> **Task prompt**: Look below for the line that has "Click the car icon above Checkout Fee". Set down the lines from there through the line that has "Task: Move selected", exactly as written.
BEGIN Input data
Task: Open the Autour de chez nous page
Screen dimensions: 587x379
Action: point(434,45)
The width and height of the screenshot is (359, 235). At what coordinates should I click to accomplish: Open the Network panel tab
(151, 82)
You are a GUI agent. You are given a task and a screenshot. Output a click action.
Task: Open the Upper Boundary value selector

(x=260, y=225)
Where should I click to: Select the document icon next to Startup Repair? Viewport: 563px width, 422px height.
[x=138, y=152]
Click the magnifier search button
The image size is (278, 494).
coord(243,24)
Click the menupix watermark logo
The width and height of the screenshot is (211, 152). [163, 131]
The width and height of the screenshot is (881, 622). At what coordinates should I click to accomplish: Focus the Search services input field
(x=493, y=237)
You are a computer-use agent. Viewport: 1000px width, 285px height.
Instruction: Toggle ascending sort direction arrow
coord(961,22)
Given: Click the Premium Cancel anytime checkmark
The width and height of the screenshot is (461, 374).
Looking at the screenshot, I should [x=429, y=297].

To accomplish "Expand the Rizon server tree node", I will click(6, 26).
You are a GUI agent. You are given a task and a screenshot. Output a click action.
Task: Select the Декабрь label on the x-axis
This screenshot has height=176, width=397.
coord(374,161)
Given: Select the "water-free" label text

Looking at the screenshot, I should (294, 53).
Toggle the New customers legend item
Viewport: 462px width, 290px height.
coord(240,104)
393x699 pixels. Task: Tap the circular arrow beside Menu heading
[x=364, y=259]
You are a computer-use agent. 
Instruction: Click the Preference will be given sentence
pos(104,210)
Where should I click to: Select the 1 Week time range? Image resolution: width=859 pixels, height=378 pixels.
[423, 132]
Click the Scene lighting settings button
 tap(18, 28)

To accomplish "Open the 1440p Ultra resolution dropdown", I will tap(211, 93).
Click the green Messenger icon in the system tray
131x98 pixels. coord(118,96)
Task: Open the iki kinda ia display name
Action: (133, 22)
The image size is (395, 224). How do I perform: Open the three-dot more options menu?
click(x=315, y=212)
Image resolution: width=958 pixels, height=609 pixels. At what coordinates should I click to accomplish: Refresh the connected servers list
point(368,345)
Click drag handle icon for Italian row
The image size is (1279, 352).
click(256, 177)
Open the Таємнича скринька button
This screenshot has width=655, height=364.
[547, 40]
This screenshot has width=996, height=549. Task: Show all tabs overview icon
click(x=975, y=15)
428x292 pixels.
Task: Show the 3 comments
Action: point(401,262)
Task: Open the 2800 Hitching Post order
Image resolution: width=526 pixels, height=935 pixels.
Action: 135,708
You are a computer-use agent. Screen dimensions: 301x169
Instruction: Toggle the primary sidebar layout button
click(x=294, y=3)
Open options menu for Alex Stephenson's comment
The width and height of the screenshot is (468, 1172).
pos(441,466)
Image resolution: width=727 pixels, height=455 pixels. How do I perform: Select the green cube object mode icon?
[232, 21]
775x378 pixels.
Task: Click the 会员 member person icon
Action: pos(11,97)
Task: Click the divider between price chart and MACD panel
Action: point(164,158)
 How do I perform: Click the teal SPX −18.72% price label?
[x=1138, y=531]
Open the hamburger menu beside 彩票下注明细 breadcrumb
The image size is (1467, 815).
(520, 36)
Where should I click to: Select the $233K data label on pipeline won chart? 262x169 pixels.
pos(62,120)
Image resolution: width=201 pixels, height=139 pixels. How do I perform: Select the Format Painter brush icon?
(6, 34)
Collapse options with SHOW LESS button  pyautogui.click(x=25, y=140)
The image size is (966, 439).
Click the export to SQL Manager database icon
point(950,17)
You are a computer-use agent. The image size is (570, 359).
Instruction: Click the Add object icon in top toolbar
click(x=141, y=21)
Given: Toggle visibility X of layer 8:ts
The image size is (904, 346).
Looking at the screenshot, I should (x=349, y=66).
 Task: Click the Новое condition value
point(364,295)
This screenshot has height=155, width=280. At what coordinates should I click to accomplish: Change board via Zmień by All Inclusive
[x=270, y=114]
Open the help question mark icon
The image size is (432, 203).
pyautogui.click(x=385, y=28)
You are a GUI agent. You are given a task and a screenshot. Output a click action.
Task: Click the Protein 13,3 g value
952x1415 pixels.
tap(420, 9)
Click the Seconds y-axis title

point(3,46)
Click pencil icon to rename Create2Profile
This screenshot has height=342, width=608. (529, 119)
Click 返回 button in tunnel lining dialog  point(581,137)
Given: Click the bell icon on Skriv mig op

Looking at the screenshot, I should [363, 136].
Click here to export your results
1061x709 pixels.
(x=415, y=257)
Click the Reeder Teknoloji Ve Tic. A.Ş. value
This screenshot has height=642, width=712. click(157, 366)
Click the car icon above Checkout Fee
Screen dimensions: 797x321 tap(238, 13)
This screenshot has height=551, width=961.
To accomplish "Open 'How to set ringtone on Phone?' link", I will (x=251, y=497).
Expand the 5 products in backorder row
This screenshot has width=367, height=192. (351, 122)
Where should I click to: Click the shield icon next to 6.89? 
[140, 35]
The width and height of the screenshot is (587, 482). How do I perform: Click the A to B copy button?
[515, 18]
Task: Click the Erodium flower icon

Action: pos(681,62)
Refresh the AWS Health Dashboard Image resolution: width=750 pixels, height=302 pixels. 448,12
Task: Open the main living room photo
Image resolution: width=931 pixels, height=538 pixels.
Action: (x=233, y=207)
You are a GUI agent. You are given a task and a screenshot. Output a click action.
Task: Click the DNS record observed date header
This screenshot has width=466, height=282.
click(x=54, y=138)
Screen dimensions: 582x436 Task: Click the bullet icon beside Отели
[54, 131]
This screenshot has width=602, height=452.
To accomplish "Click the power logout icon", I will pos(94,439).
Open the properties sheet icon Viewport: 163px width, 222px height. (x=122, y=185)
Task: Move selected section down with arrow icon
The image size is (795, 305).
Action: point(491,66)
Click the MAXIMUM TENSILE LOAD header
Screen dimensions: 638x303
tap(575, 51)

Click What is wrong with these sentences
END Input data
> **Solution to this exercise**:
Click the car icon above Checkout Fee
Screen dimensions: 797x321 tap(238, 13)
This screenshot has height=551, width=961.
To accomplish "Open 'How to set ringtone on Phone?' link", I will (x=251, y=497).
Expand the 5 products in backorder row
This screenshot has width=367, height=192. (351, 122)
Where should I click to: Click the shield icon next to 6.89? 
[140, 35]
The width and height of the screenshot is (587, 482). How do I perform: Click the A to B copy button?
[515, 18]
Task: Click the Erodium flower icon

Action: pos(681,62)
Refresh the AWS Health Dashboard Image resolution: width=750 pixels, height=302 pixels. 448,12
Task: Open the main living room photo
Image resolution: width=931 pixels, height=538 pixels.
Action: (x=233, y=207)
You are a GUI agent. You are given a task and a screenshot. Output a click action.
Task: Click the DNS record observed date header
This screenshot has width=466, height=282.
click(x=54, y=138)
Screen dimensions: 582x436 Task: Click the bullet icon beside Отели
[54, 131]
This screenshot has width=602, height=452.
To accomplish "Click the power logout icon", I will pos(94,439).
Open the properties sheet icon Viewport: 163px width, 222px height. (x=122, y=185)
Task: Move selected section down with arrow icon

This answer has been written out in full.